Ink : Pour revenir un peu sur la vertical slice et la démo, je pense que ta vertical slice, c’est que tu mets vraiment tous tes noyaux de jeu pour montrer l’expérience que tu voudrais faire vivre aux joueurs, alors que sur la démo, tu es plus un peu sur du teasing. C’est un peu faire toucher du bout des doigts le jeu pour donner envie d’aller plus loin.

Emi : Ça a vraiment été abordé de manière complètement différente. La démo qui était présente sur Steam il y a quelques semaines encore est représentative du produit final. On en a pris qu’une portion pour que les gens puissent se rendre compte du gameplay final et de l’histoire finale, mais sans en dévoiler trop.

Contrairement à la vertical slice, là, il y a tout le gâteau pour tenir la tranche. Et en plus de ça, on met des paillettes au début, au milieu et à la fin, pour que la tranche de gâteau donne vraiment envie de tout manger.

Adrien : Du coup, on a été approché par Dear Villagers, qui est un éditeur localisé à Montpellier. Le contrat, on ne va pas en parler en détail, mais, globalement, ils nous ont donné les moyens, enfin le financement, pour pouvoir avoir une équipe assez importante et atteindre nos ambitions ainsi que  leurs ambitions. Parce qu’ils ont aussi eu des attentes par rapport au projet qui était peut-être un peu plus important que celles que nous on avait à la base, mais je pense que ça a matché. Ça nous a poussé à aller un petit peu plus loin. Et du coup, là, notre studio Plane Toast, qu’on avait fondé pour l’occasion, a pris rapidement en taille.

Donc, c’est un peu l’Indie Dream, comme on dit, qui commençait. Après, il faut garder en tête que ce rêve ça devient aussi beaucoup de gestion et de travail quand on se retrouve avec 14 personnes différentes à collaborer sur le projet. Ce sont des intensités différentes selon les moments. En tout, c’est un développement d’à peu près deux ans et demi, un peu plus, sur lequel on a rencontré des gens incroyables.

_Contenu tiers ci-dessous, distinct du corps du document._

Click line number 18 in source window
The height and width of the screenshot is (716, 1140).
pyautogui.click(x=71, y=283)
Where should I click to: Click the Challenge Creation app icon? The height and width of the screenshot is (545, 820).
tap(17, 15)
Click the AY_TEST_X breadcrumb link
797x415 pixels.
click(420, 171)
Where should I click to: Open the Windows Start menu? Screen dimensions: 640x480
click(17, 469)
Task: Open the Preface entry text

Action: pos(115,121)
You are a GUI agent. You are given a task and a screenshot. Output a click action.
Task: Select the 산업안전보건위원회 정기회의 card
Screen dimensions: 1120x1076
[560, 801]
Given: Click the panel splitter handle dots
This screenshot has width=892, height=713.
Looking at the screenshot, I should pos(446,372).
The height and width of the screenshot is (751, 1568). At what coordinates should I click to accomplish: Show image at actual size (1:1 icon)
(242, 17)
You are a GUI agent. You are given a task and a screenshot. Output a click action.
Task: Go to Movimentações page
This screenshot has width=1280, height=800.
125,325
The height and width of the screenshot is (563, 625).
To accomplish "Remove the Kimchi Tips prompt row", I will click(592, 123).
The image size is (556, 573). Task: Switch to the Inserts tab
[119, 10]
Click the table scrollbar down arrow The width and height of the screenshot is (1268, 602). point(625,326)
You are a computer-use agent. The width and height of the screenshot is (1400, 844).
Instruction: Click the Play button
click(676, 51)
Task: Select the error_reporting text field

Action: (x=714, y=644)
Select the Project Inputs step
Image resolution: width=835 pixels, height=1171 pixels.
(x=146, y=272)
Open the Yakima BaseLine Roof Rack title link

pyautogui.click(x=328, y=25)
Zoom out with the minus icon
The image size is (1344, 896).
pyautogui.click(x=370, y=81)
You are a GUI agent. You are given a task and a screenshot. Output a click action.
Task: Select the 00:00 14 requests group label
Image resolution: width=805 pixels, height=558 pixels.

Tout le monde a donné de sa personne et ça a rendu le jeu assez cool dont nous sommes assez fiers aujourd’hui. La démo a clairement dépassé nos attentes en termes de succès commercial, dans le sens où beaucoup de gens en ont parlé. C’est pour ça qu’on en discute avec vous aujourd’hui.

Ink : Je pense qu’une bonne partie de l’équipe de Point & Think s’est jetée sur la démo et je pense à rager le moment où tu as cette fameuse barrière qui tombe, que tu t’élances dans le désert et que tu as ce fameux fondu noir qui te dit « Merci, c’était sympa. Rendez-vous plus tard.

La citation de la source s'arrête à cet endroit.